On one side, there's Jane Harman. She's the top Democrat on the House Intelligence Committee and voted in favor of the war in Iraq. On the other side are anti-war activists working against her in a Democratic primary.
Rachel Myrow reports from member station KPCC.
RACHEL MYROW reporting:
Just a week ago, Jane Harman faced a tough crowd at the Venice Center for Peace with Justice and the Arts. With sweat beading on her forehead, the six-term incumbent touted her liberal voting record before an audience of about 300 Democratic die-hards.
Representative JANE HARMAN (Democrat, California): I'm also pleased to have the support of the major advocacy groups in this state and in this city: the pro-choice groups, the gay and lesbian groups, the major environmental groups, most of the unions. I have that support because I've earned it.
MYROW: She even drives a hybrid car. Solar energy powers her home in Venice. But for this crowd, what counts most is where Harman stands on the Bush administration's war on terror.
Harman defended her votes for the war in Iraq, for the Patriot Act. Votes like that have made her a popular campaign contribution choice for defense industry giants. But, she says...
Rep. HARMAN: The security policies we adopt as a nation have to respect our constitution and our laws. And I am very critical of this administration for the ways it ignores the law, it ignores Congress totally, and it shuts down oversight by Congress.
MYROW: Not critical enough, argues Harman's challenger in the primary, anti-war activist, poet, and English teacher Marcy Winograd.
Ms. MARCY WINOGRAD (Democratic Congressional Candidate, California): I will introduce legislation to impeach Bush and Cheney.
(Soundbite of applause)
MYROW: When Harman won the 36th Congressional District 14 years ago, this coastal district was a Republican stronghold. After the census of 2000, it was redrawn to favor Democrats. John Kerry beat George Bush here two years ago by 19 points.
The seat is safely blue, says Winograd, so why not challenge a hawkish Democrat?
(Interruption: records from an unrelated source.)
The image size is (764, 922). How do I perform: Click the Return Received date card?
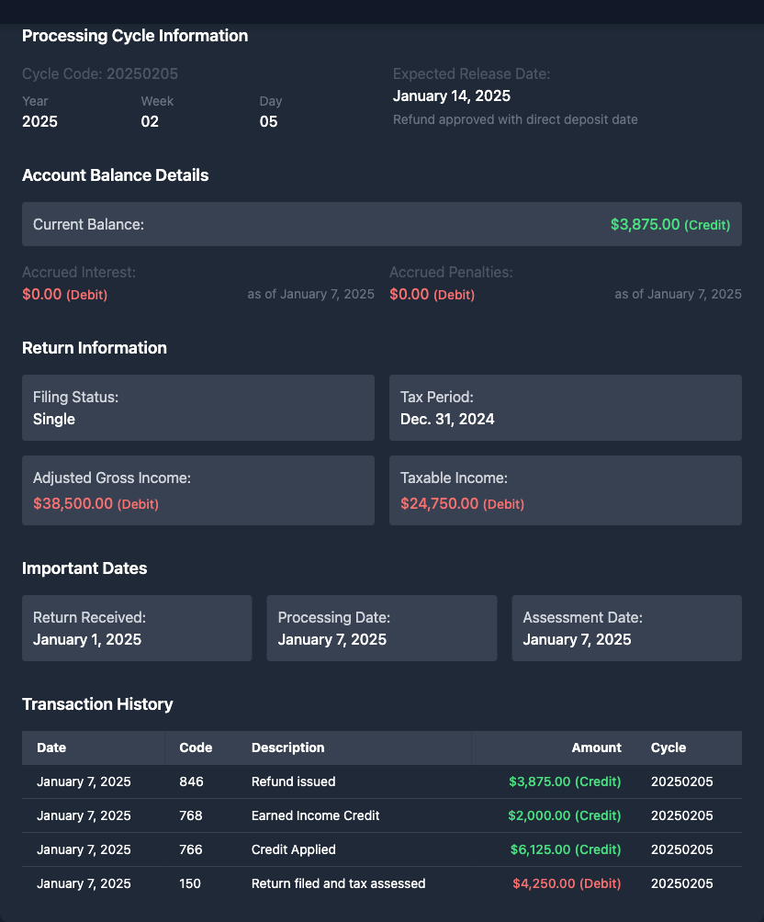[x=137, y=628]
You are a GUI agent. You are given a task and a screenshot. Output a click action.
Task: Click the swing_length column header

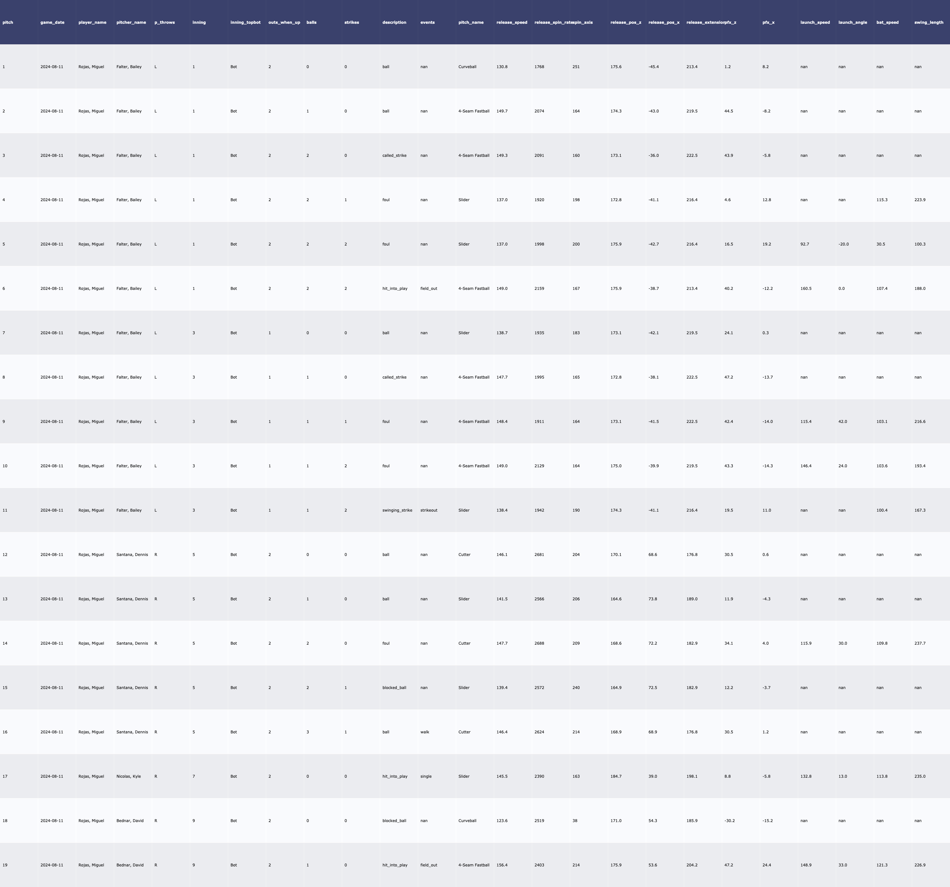tap(928, 22)
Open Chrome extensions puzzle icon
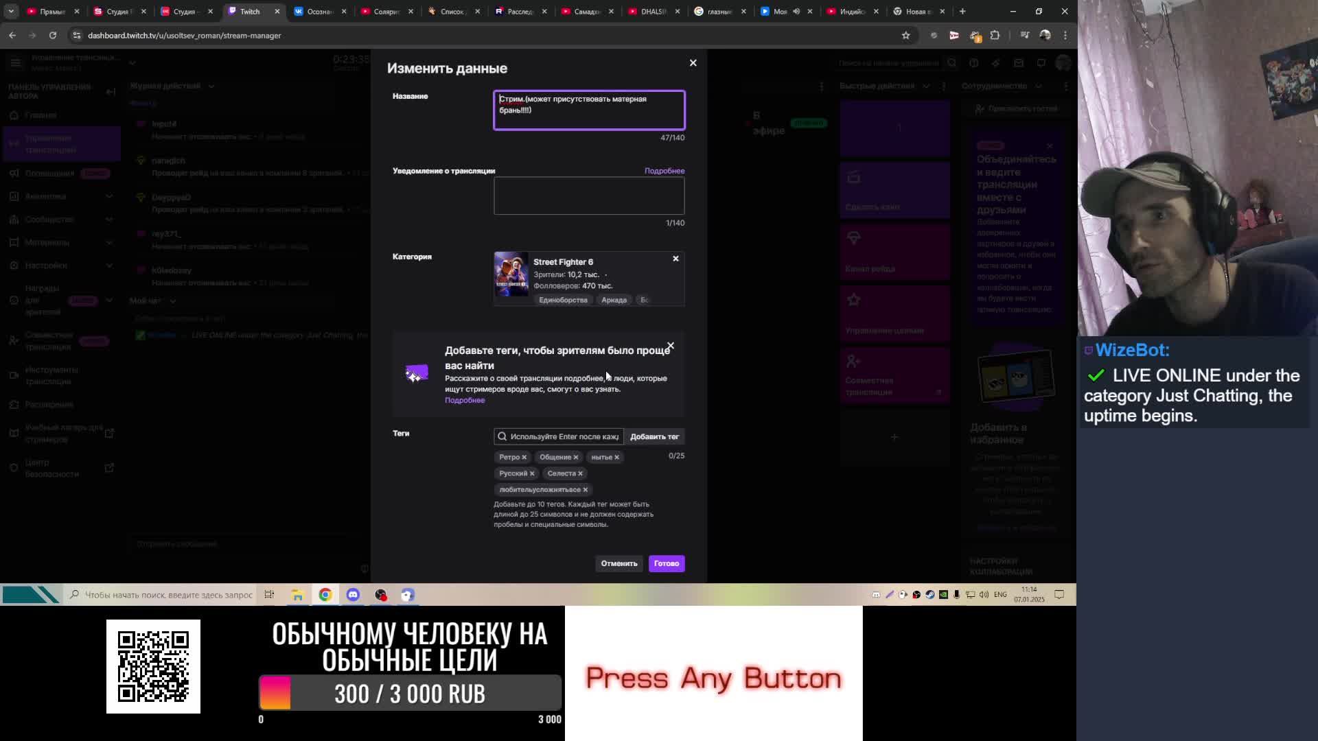The image size is (1318, 741). [995, 36]
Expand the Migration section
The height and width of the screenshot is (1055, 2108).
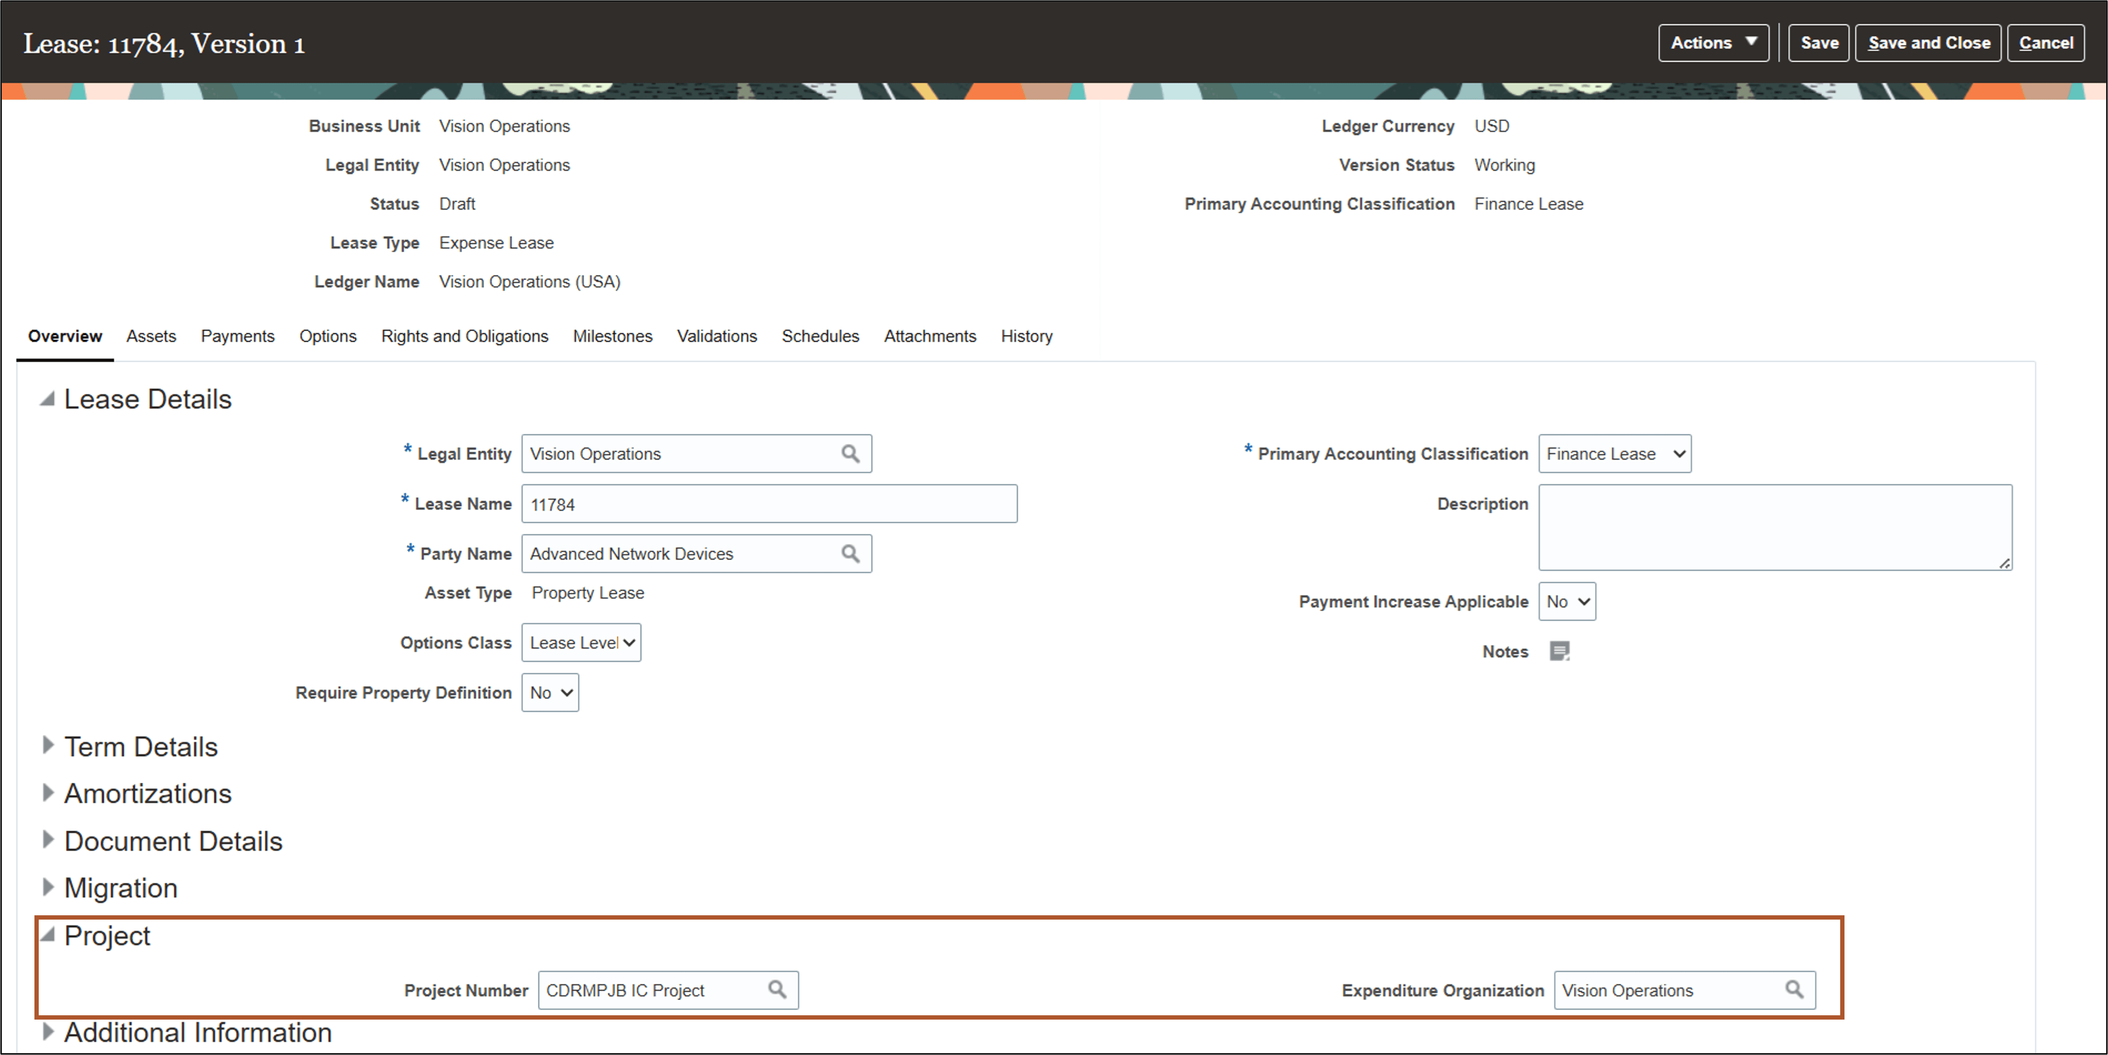click(48, 886)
Ms. WINOGRAD: What the people are having trouble with in the 36th District and well beyond throughout the country is the fact that there is a great chasm, a huge disconnect between the leadership of the Democratic Party and those on the ground. Not just Democrats, but decline-to-states and Republicans who feel disenfranchised, as though their voice has been cut out.
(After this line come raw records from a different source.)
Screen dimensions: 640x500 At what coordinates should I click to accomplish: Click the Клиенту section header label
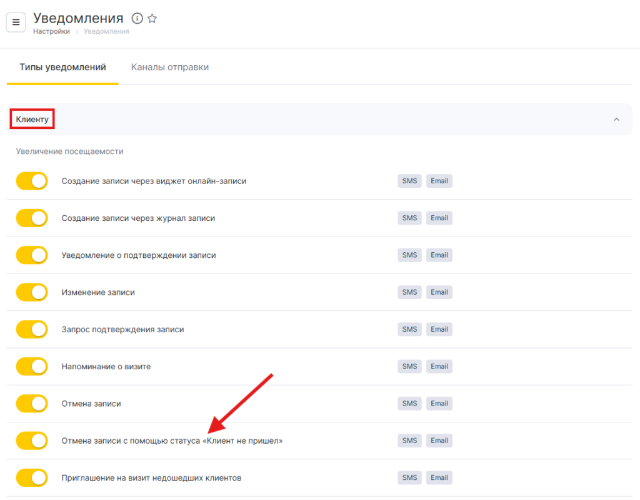tap(32, 119)
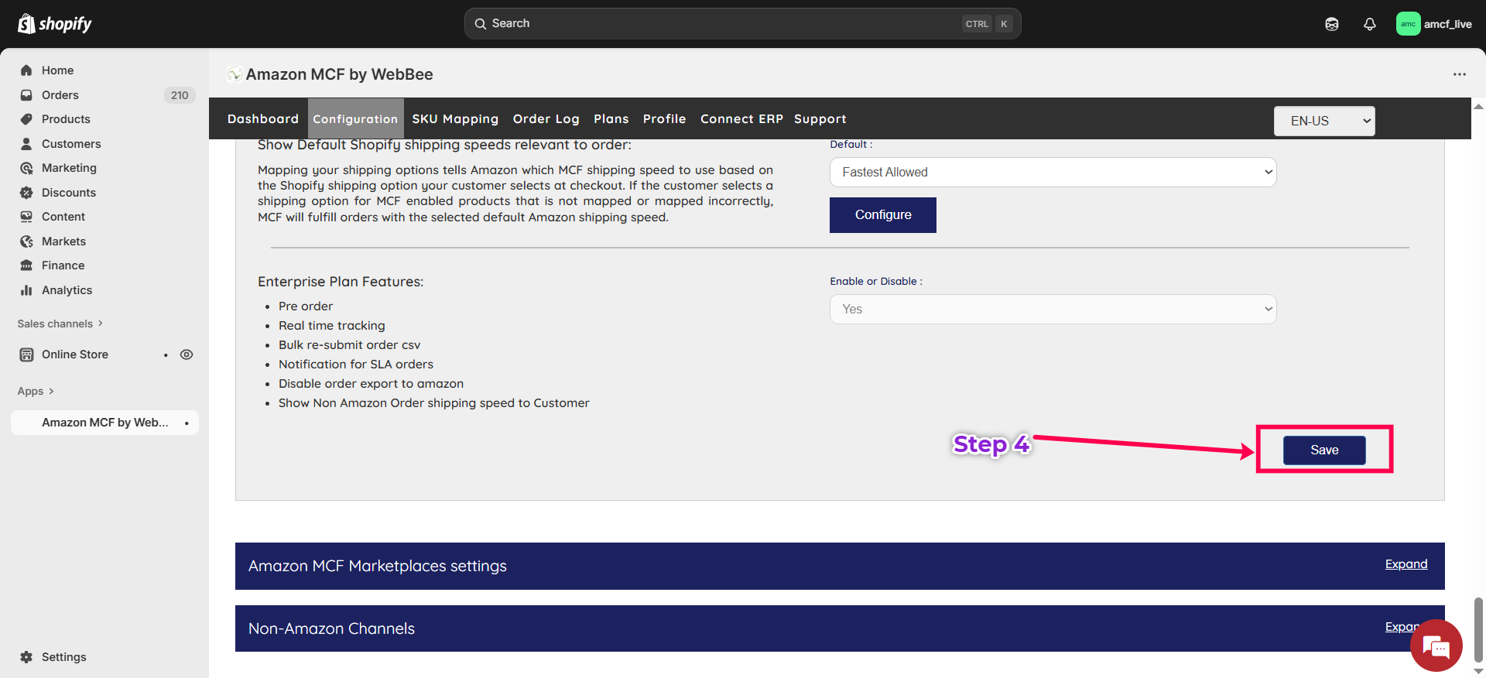Open the notifications bell
This screenshot has width=1486, height=678.
tap(1369, 24)
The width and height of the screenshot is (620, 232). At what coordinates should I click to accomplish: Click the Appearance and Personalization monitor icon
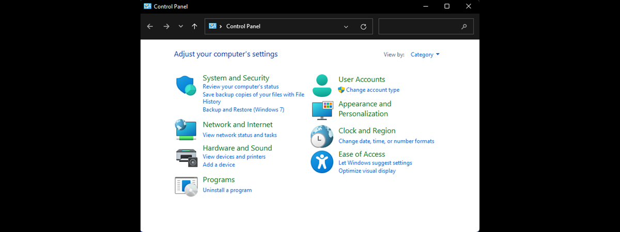click(322, 110)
MYROW: Winograd boasts the support of high-powered peace activists, including Cindy Sheehan, who lost a son in Iraq, and author Gore Vidal. But according to the Federal Election Commission, Harman's campaign has generated more than three times the cash as of mid-May.
Some political pundits dismiss Winograd's bid as a distraction, but not Gary South. The long-time Democratic consultant thinks of it more as friendly fire.
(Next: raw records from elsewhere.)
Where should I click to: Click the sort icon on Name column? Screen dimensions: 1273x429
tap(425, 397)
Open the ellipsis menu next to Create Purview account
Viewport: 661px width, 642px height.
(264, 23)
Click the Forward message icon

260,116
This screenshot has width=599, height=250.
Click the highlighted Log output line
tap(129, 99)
Mr. GARY SOUTH (Political Consultant): If we Democrats want to apply an across the board litmus test on so-called progressive issues to every Democrat running in every seat in America, we will never control the House of Representatives and we will never take the United States Senate back. That's just a reality.
MYROW: Harman's not the only Democratic incumbent facing a challenge from the left. So is Joe Lieberman of Connecticut, Maria Cantwell in Washington, even Hillary Clinton in New York. If progressive challengers lose in June, will their supporters side with the centrists in November? Stay tuned.
For NPR News, I'm Rachel Myrow, in Los Angeles.